::: THE RECORDS

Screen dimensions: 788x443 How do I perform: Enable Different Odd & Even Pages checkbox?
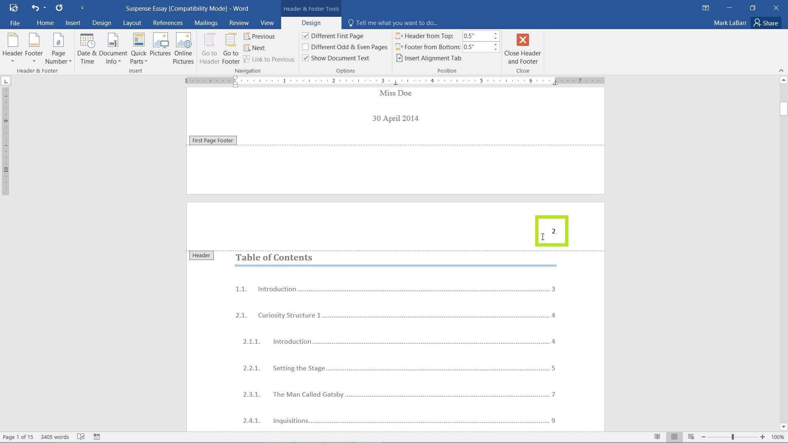tap(305, 46)

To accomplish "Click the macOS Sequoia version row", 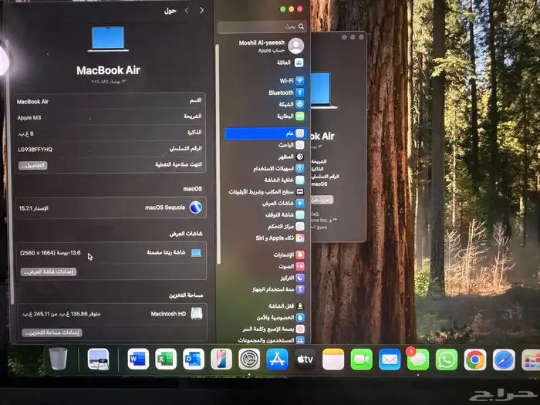I will click(110, 208).
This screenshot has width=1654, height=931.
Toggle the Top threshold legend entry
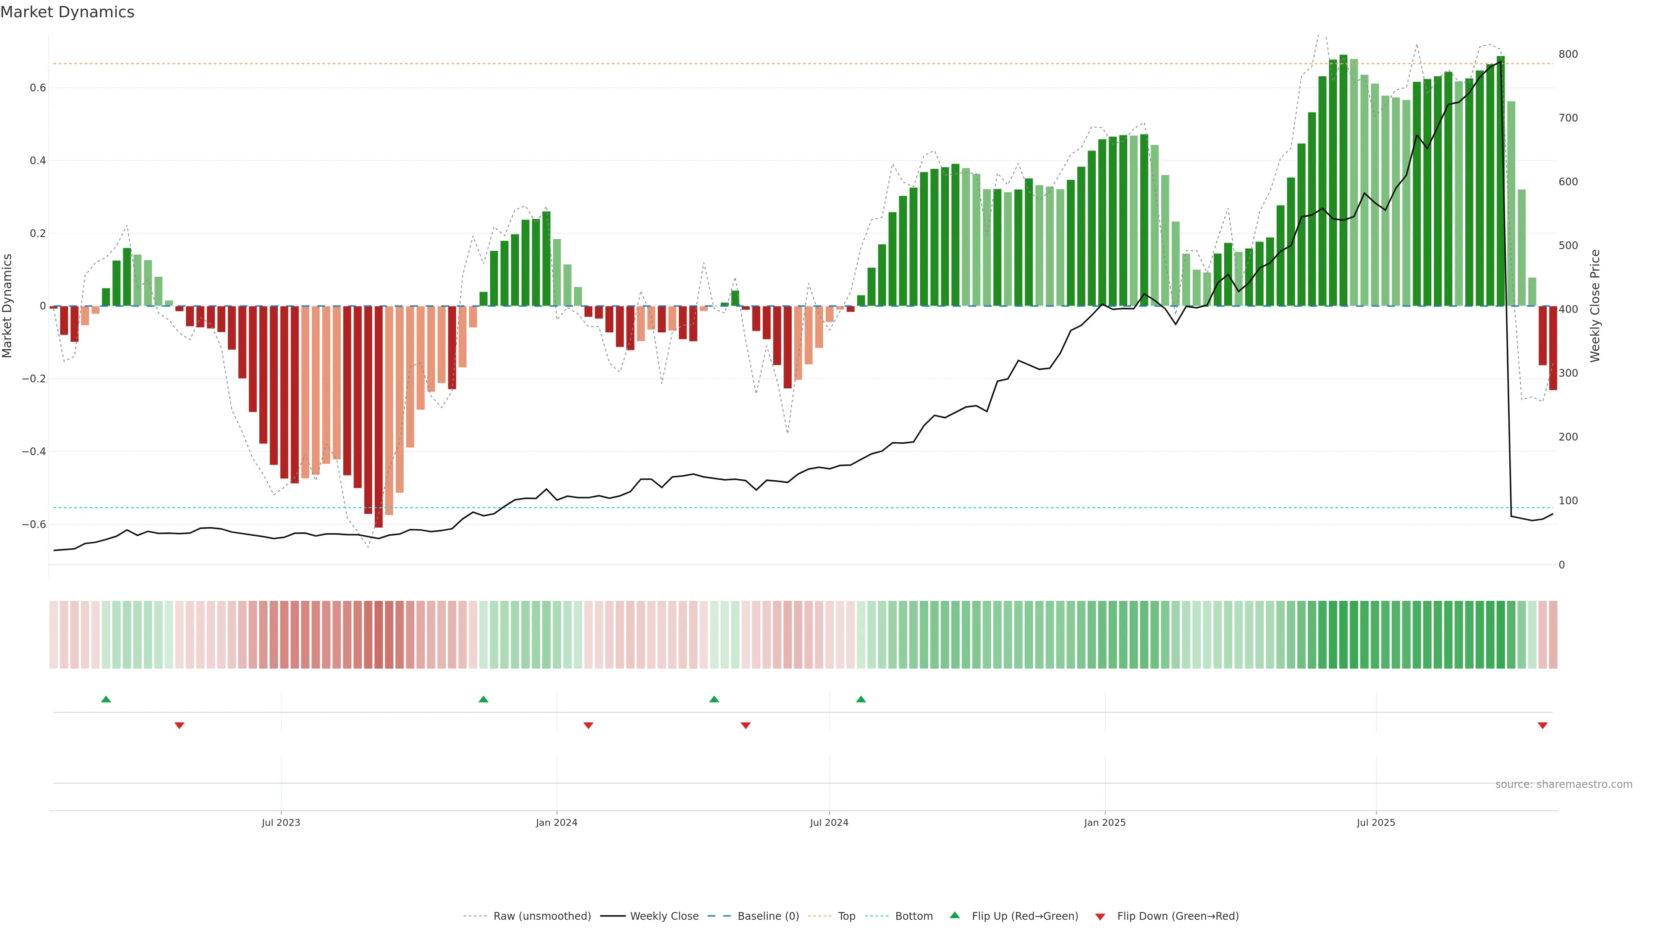point(846,916)
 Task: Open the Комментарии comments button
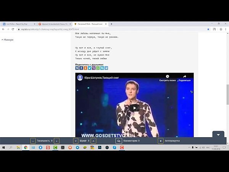pos(119,141)
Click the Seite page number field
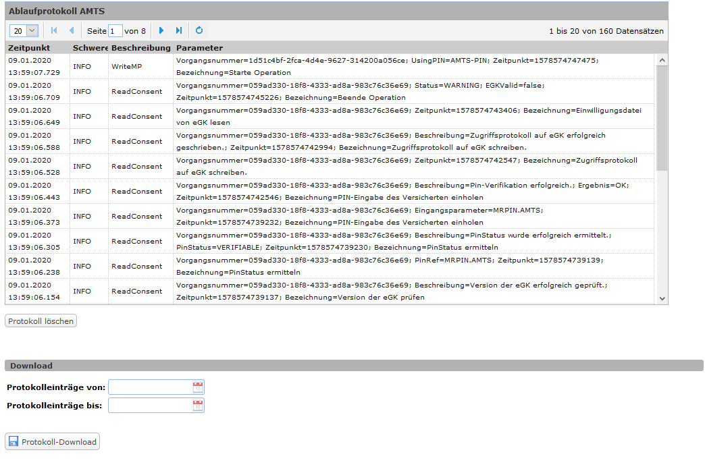The height and width of the screenshot is (467, 705). [x=115, y=31]
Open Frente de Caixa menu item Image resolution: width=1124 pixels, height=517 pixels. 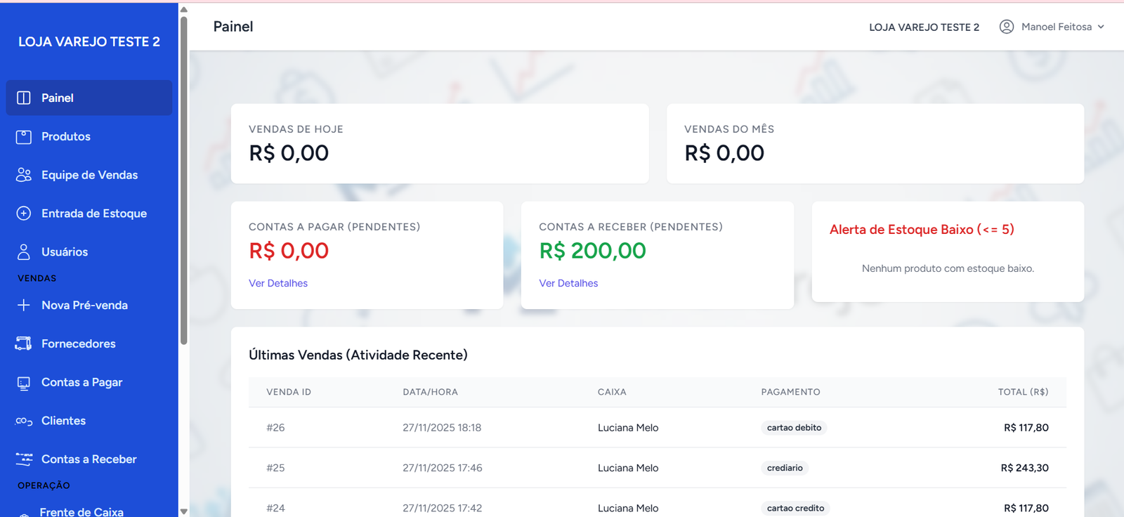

::::::

EXERCISE
Starting at the line that contains "Click the Seite page number field" and ending at the end of the items, output those lines as a numbered list. Skip any blank lines and leave the pictures out.

EXPECTED OUTPUT
1. Click the Seite page number field
2. The height and width of the screenshot is (467, 705). [x=115, y=31]
3. Open Frente de Caixa menu item Image resolution: width=1124 pixels, height=517 pixels. 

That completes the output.